## start EXERCISE INPUT

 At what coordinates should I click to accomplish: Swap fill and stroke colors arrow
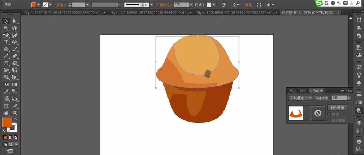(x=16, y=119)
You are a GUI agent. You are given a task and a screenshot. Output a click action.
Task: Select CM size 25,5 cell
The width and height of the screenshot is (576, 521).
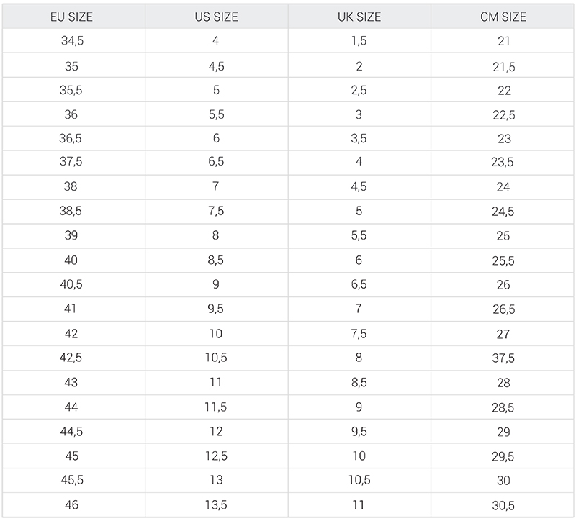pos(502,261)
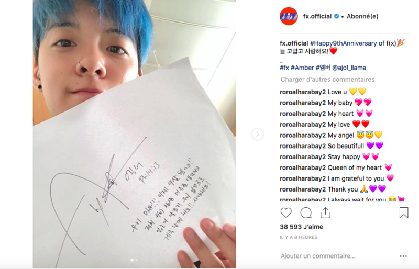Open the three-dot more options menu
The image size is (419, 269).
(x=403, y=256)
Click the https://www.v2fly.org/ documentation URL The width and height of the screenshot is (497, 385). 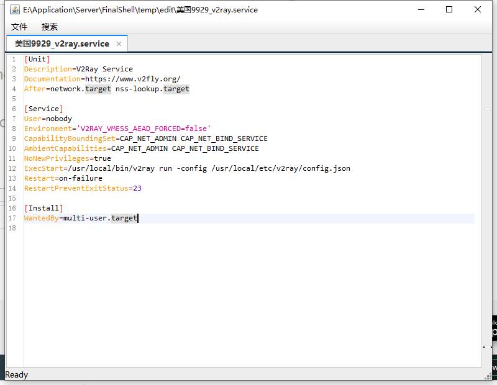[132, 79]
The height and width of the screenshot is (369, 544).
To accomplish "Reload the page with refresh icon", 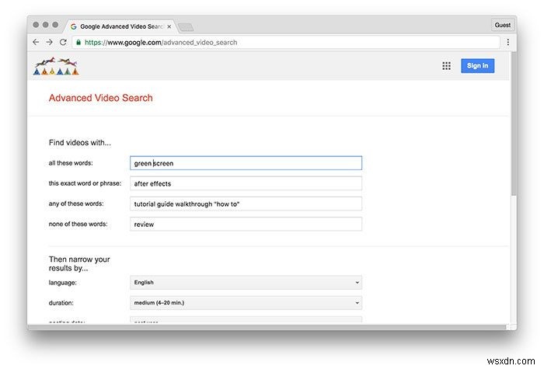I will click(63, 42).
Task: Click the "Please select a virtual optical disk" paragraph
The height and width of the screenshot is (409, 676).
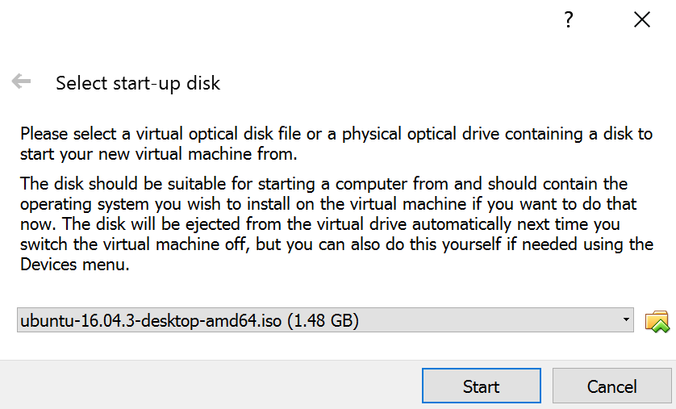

## end EXERCISE INPUT

**WORK TO BE COMPLETED**
Arrange the lines of the items above as a numbered list, starting at the line that contains "You are a GUI" and ending after the line that contains "(x=403, y=256)", with blank lines omitted. Leave the pictures out of your answer.

**REPLY**
1. You are a GUI agent. You are given a task and a screenshot. Output a click action.
2. Task: Select CM size 25,5 cell
3. The width and height of the screenshot is (576, 521).
4. pos(502,261)
5. Open the three-dot more options menu
6. The image size is (419, 269).
7. (x=403, y=256)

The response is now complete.